The intent is that they will run together, compose, and allow to iterate until fixed-point while two different analysis can refine each others’ results. That is the framework tracks dependencies between state update across analyses.

regehr · June 22, 2022, 3:45pm

Ok, I’ll dredge stuff up sort of slowly, here’s a first batch. This has long been sort of an attractive idea and so there’s quite a bit out there and it would probably be good for anyone working on this to at least skim these.

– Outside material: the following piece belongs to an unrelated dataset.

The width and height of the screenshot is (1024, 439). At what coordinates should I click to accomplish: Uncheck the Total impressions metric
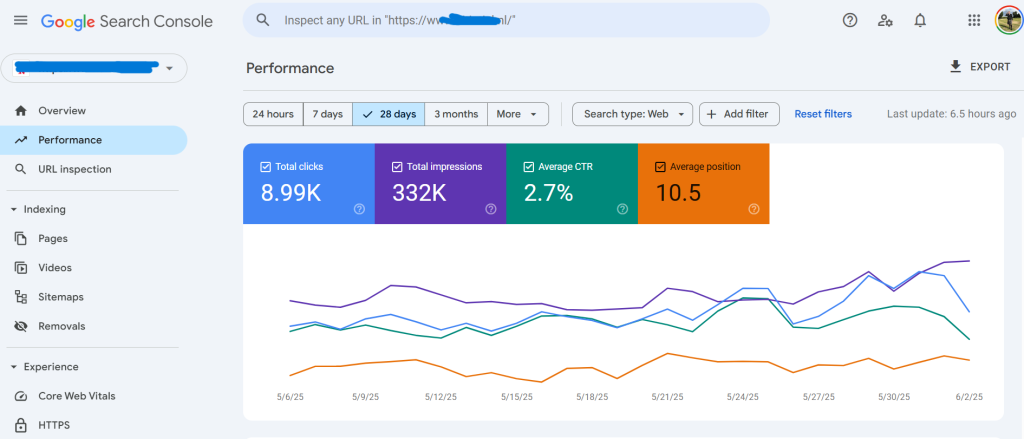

PAG is totally worth reading about:
https://sci-hub.se/https://doi.org/10.1007/s100090050017

of course the old SCCP paper is a must-read:
https://dl.acm.org/doi/pdf/10.1145/201059.201061

the theory of how abstract domains learn from each other is super good stuff, but a lot of it is pretty tough reading, this might or might not be a good place to start:

and then a few more papers I’m less familiar with:

http://projectsweb.cs.washington.edu/research/projects/cecil/www/Papers/engines.html

regehr · June 22, 2022, 3:49pm

one more thing: my group worked on a dataflow framework a while ago and it was sometimes pretty painful to debug, but we came up with a debugging technique that ended up being super useful. basically you run all of the analyses to completion and then instead of feeding the analysis results to the optimizer, we instead turned every dataflow fact into an assertion. so if an integer range analysis concluded the x was in [1…32] at some program point, we simple dropped an assertion into the code at that location assert(x >=1 && x <= 32); then you run the assert-heavy program and watch for assertion violations. we found more bugs this way than with any other technique and I’m not convinced our stuff would have worked on large programs if we’d not done this.

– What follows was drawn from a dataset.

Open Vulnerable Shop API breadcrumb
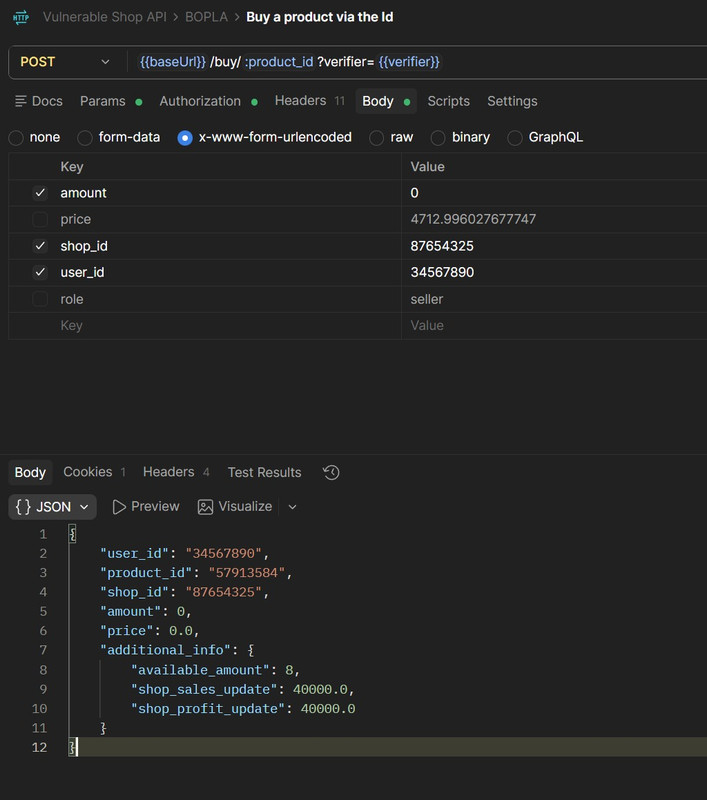The width and height of the screenshot is (707, 800). pos(105,17)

jpienaar · June 22, 2022, 3:58pm

Ooh that’s a good idea!

_sean_silva · June 22, 2022, 5:08pm

I would love to have this available!

+1 on compositionality and non-templatedness. For these things, the visitation order and spatial locality of cooperating analyses will dominate the macroscopic performance. Having a solid baseline performance + the right abstractions to innovate in those domains feels most important to me on the performance front vs more templating.

krzysz00 · June 23, 2022, 8:22pm

@Mogball Re composability: What if, instead of having the set of states of (Do analysis A and analysis B) be S_A U S_B, we went with S_A x S_B. Then, each analysis has its own overdefined state, and overdefined for the whole thing is (overdefined(A), overdefined(B))

Mogball · June 24, 2022, 4:36pm

Ah, yes that’s an interesting idea. To get a single value, you would intersect the individual states. It makes sense to me that overdefined x Sb => Sb.

But I wonder what should happen if analyses disagree? E.g. if A says S is 3 : i32 but B says 4 : i32, should S be overdefined? But if A and B were run independently, then the analysis would conclude different results. This sounds like a correctness problem in the analyses but it’s weird to think about.

For integer range analysis, if A says [1,4] and B says [2,6], does it make sense for S to be [2,4] instead of [1,6]? What happens if the ranges don’t overlap? E.g. [1,2] and [3,4] (maybe also a correctness problem).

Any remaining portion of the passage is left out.